Abstract

We describe the Pancreatic Expression Database (PED), the first cancer database originally designed based on the BioMart infrastructure. The PED portal brings together multidimensional pancreatic cancer data from the literature including genomic, proteomic, miRNA and gene expression profiles. Based on the BioMart 0.7 framework, the database is easily integrated with other BioMart-compliant resources, such as Ensembl and Reactome, to give access to a wide range of annotations alongside detailed experimental conditions. This article is intended to give an overview of PED, describe its data content and work through examples of how to successfully mine and integrate pancreatic cancer data sets and other BioMart resources.

Database URL:http://www.pancreasexpression.org

Project description

In cancer research, advances in technology have resulted in the generation of vast quantities of complex data. Barriers to the effective use of this data include heterogeneity and lack of interoperability between isolated resources (1). We attempted to overcome these obstacles to cancer research by using BioMart (2) to design a generic model for a comprehensive cancer resource. Initially, focusing our efforts on pancreatic cancer, we established the Pancreatic Expression Database (PED) (3–5).

PED is a major resource for the integration and mining of pancreatic cancer literature data. With its data content constantly growing, PED contains the largest collection of pancreatic cancer molecular profiling data sets. Currently, the database includes over 60 000 measurements obtained using a range of omics technologies; including transcriptomics, proteomics, genomics and miRNA. The expansion in data content improved query capabilities and enhanced interoperability have facilitated the systematic study of pancreatic cancer.
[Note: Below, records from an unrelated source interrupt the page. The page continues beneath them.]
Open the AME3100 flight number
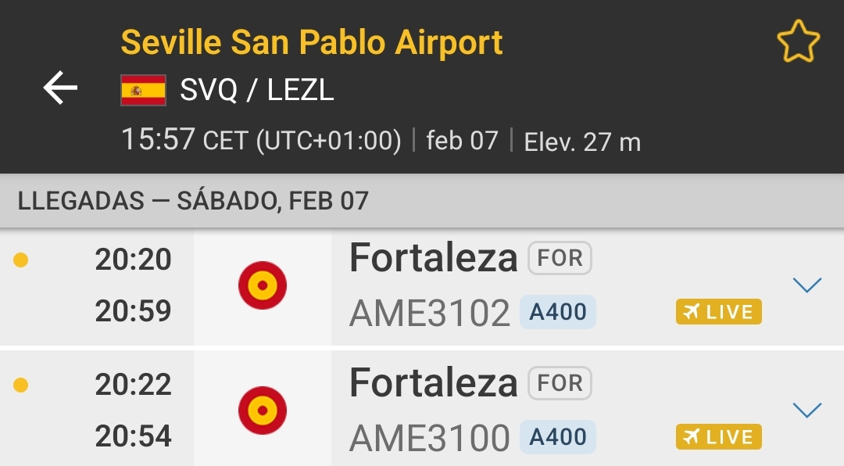Viewport: 844px width, 466px height. (429, 438)
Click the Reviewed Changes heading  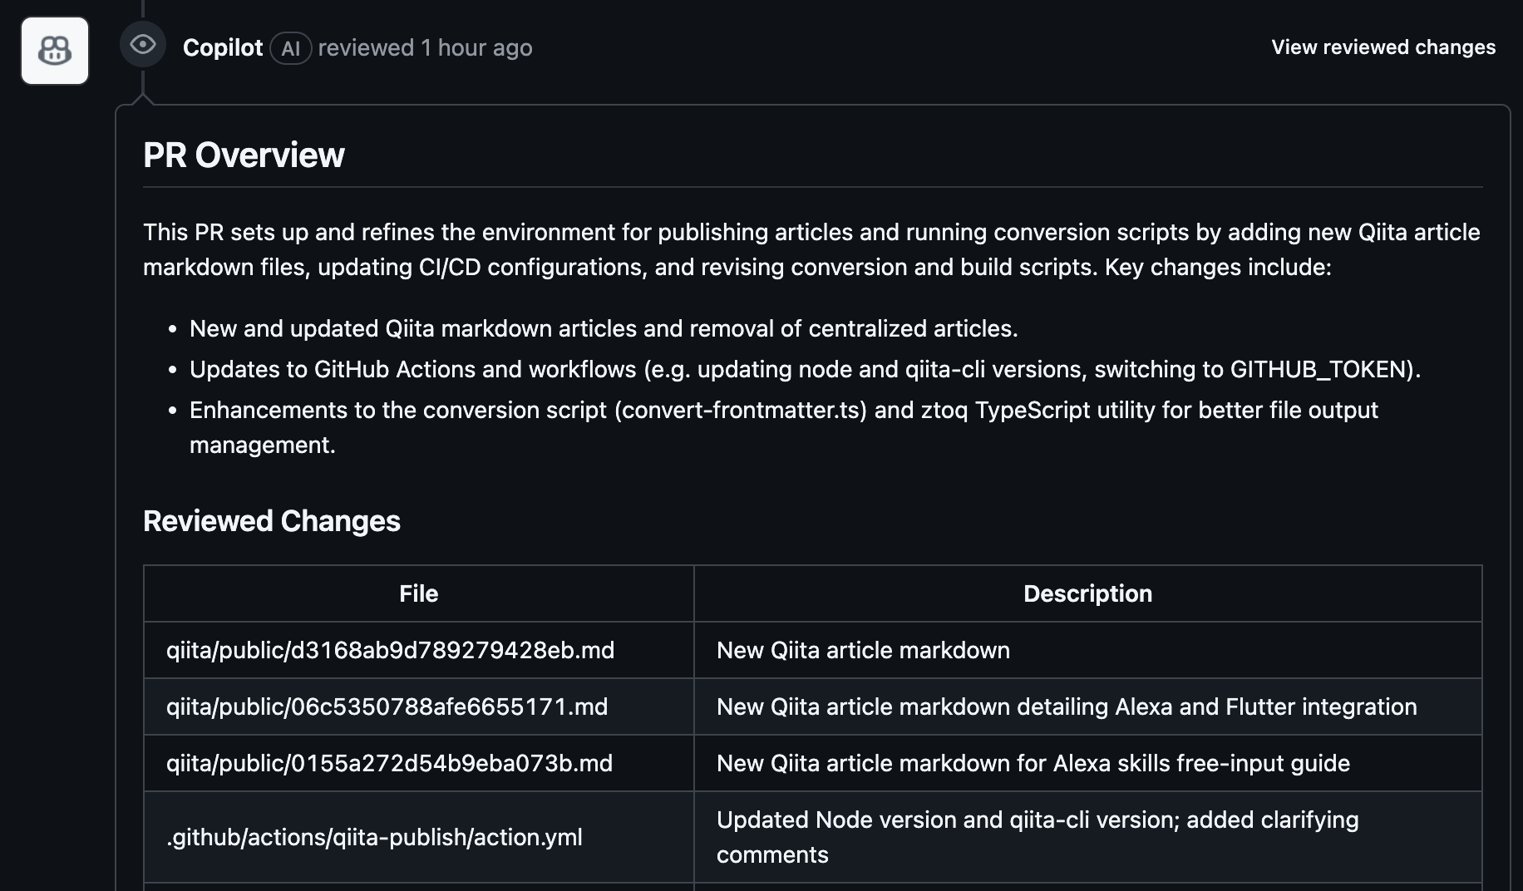271,521
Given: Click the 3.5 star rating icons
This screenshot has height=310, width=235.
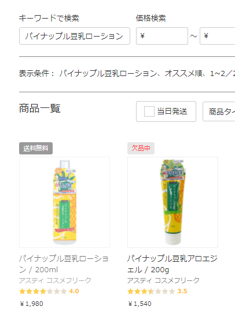Looking at the screenshot, I should tap(151, 291).
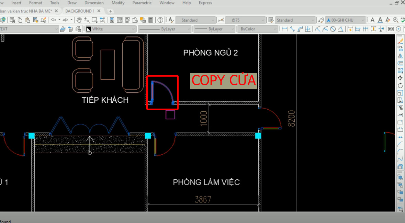Open a new drawing with the + button
405x223 pixels.
coord(110,11)
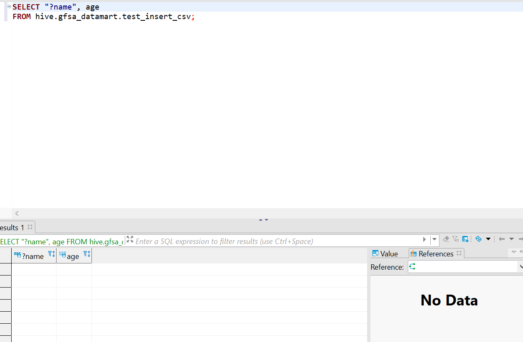Click the SQL expression filter field

coord(249,241)
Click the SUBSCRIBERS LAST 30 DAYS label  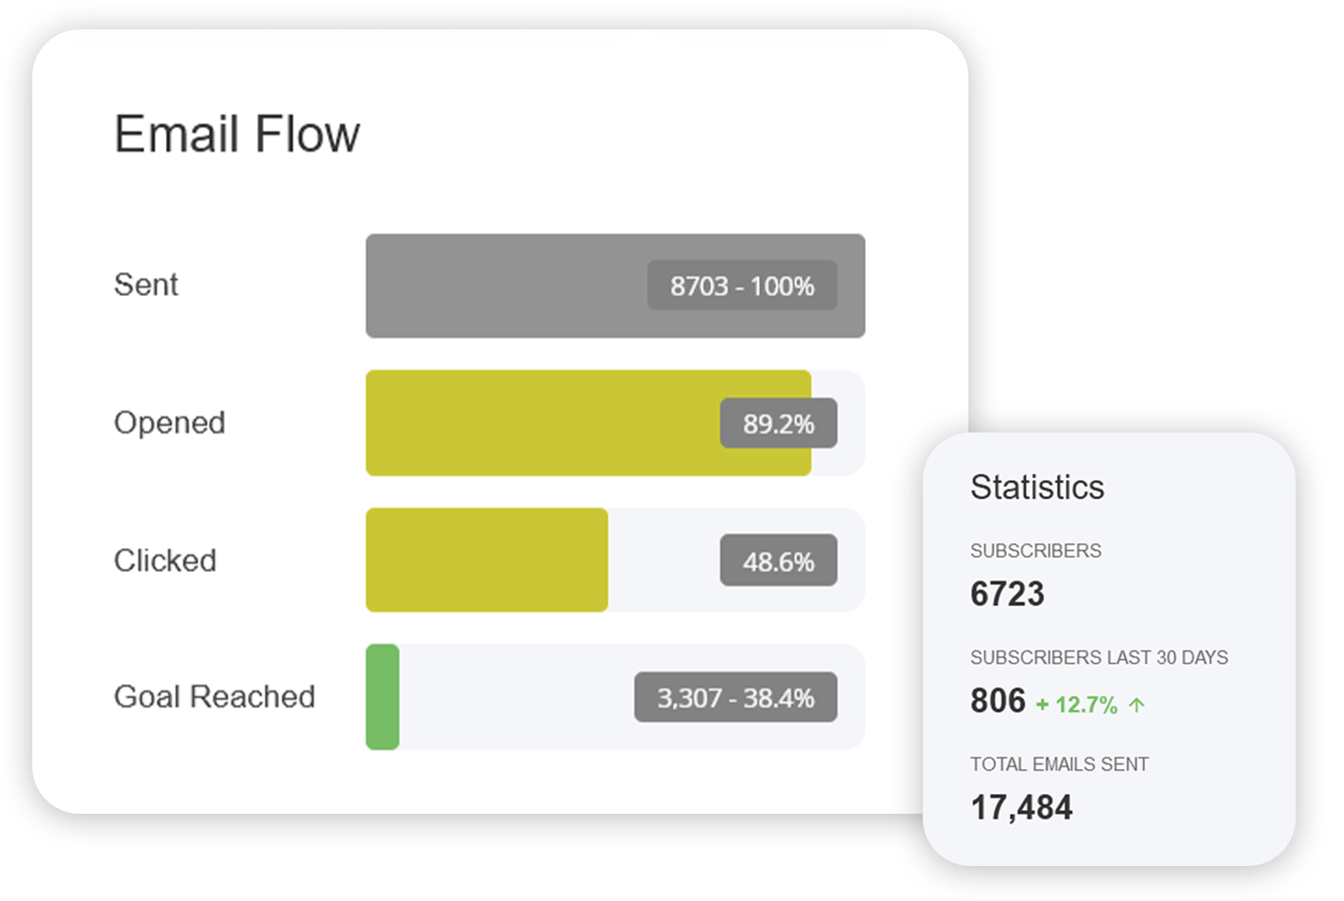tap(1098, 657)
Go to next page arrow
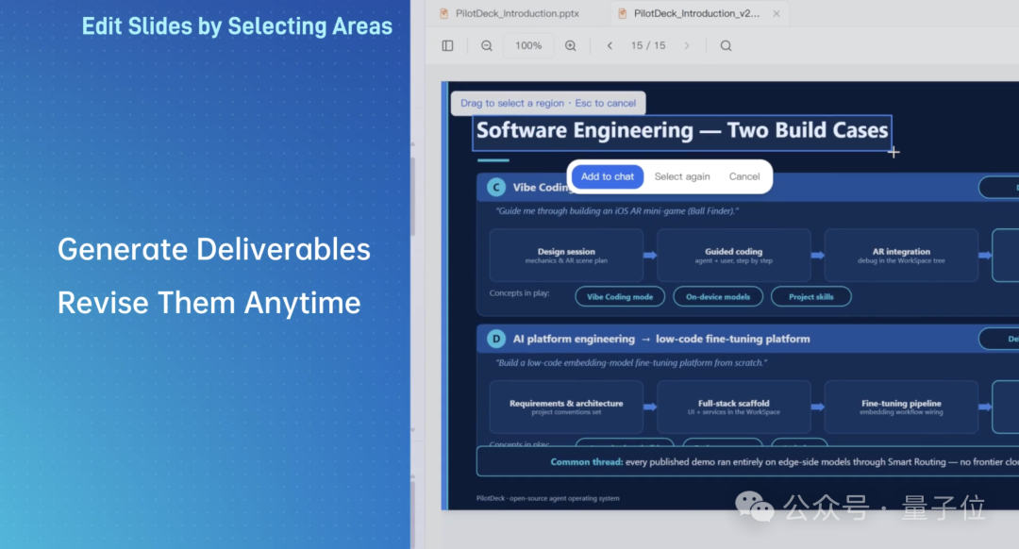Viewport: 1019px width, 549px height. coord(686,45)
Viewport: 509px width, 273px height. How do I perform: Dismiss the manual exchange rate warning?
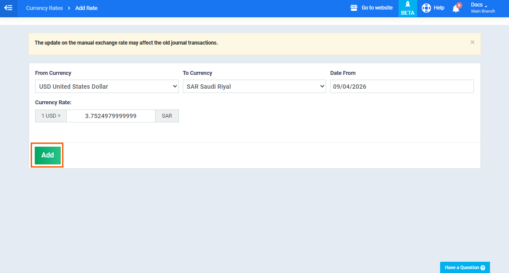[x=472, y=42]
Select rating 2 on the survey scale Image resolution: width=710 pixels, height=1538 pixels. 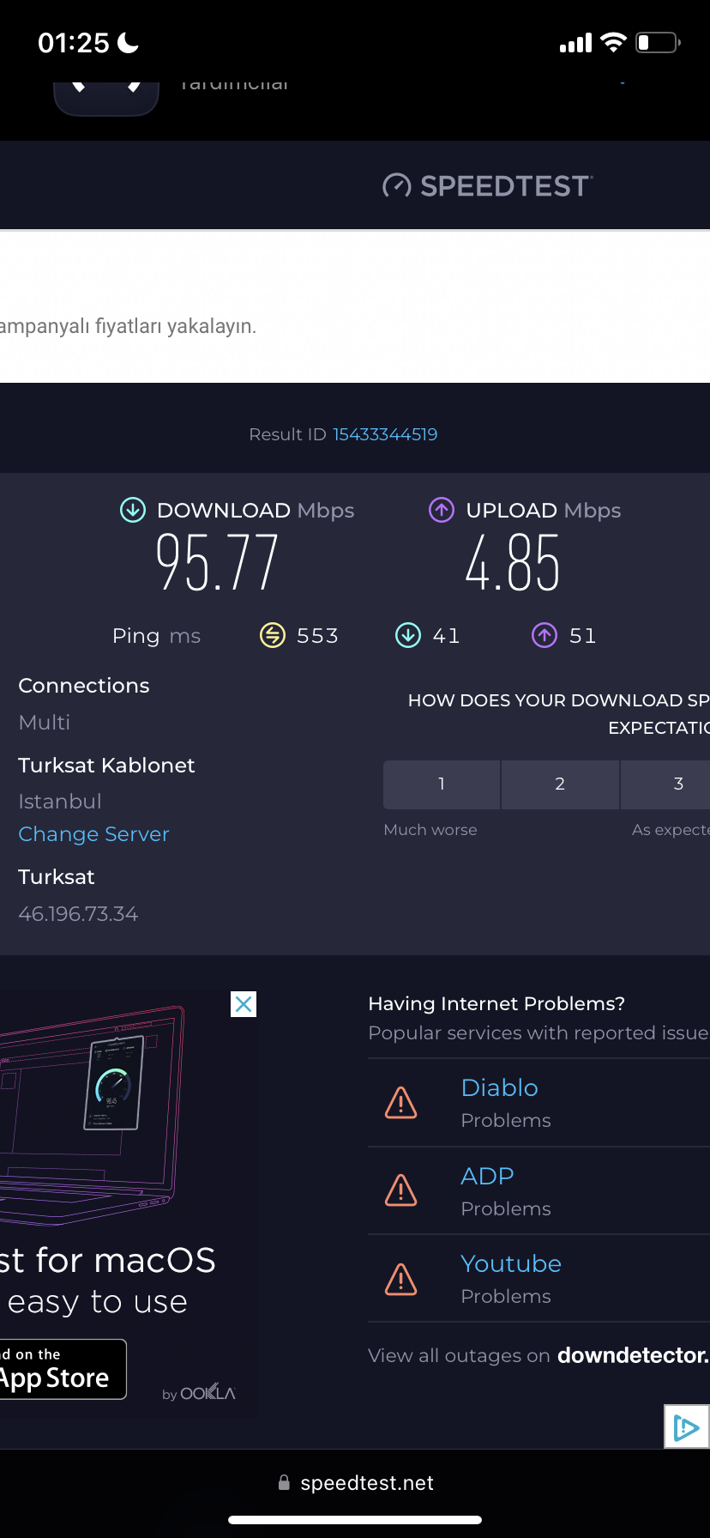(x=560, y=784)
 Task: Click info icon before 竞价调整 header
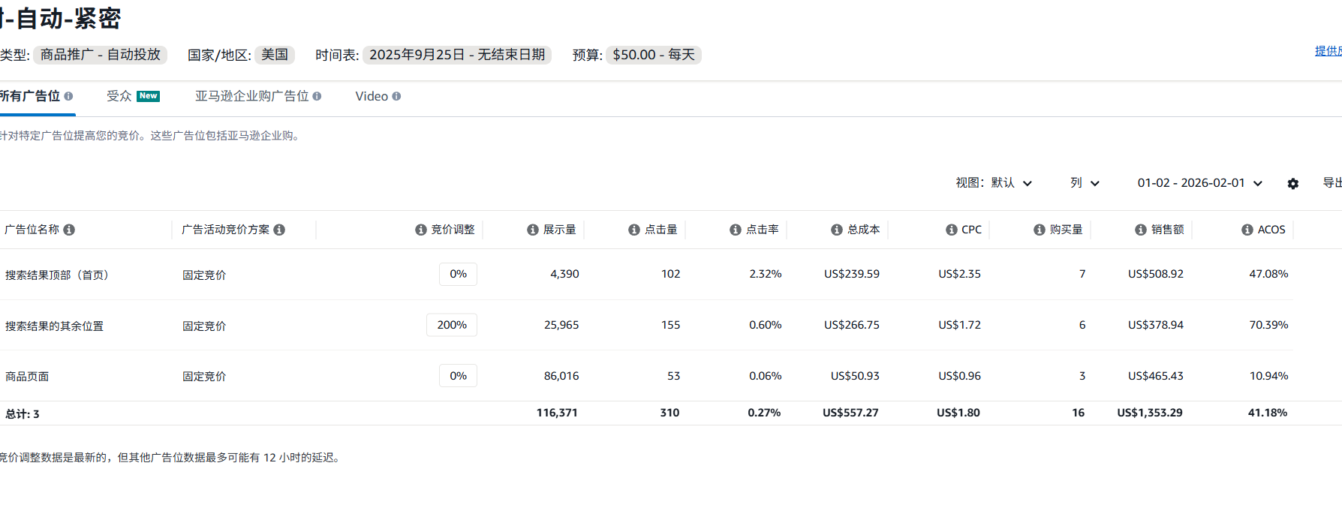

Although a number of expression data repositories and literature databases exist, PED provides a unique way to integrate and mine data specifically related to pancreatic cancer and cross-query data from other biomart databases and, therefore, allows the community to perform highly detailed queries on facets of pancreatic cancer.

The PED system comprises of tools capable of querying data content either by using simple queries based on an individual premise such as gene expression, or by combining information across multiple data types such as conducting a query addressing both gene expression and copy number data (Figures 1 and 2). By providing the capacity to refine any biological data query according to various criteria, PED provides a resource that allows the pancreatic cancer community to explore and find new relationships among the factors that contribute to the pathogenesis of this disease. The resulting information can be used to elucidate the changes associated with tumourigenesis and the development of resistance to treatment and aid in the development of novel molecular diagnostic tools for the prevention and diagnosis of pancreatic cancer.

Figure 1.

Schematic representation of the querying process for the PED CNV data sets. (A) Filters and (B) Attributes.

Figure 1.

Schematic representation of the querying process for the PED CNV data sets. (A) Filters and (B) Attributes.

Figure 2.

Schematic representation of the querying process for the PED expression data set. (A) Filters and (B) Attributes.

Figure 2.

Schematic representation of the querying process for the PED expression data set. (A) Filters and (B) Attributes.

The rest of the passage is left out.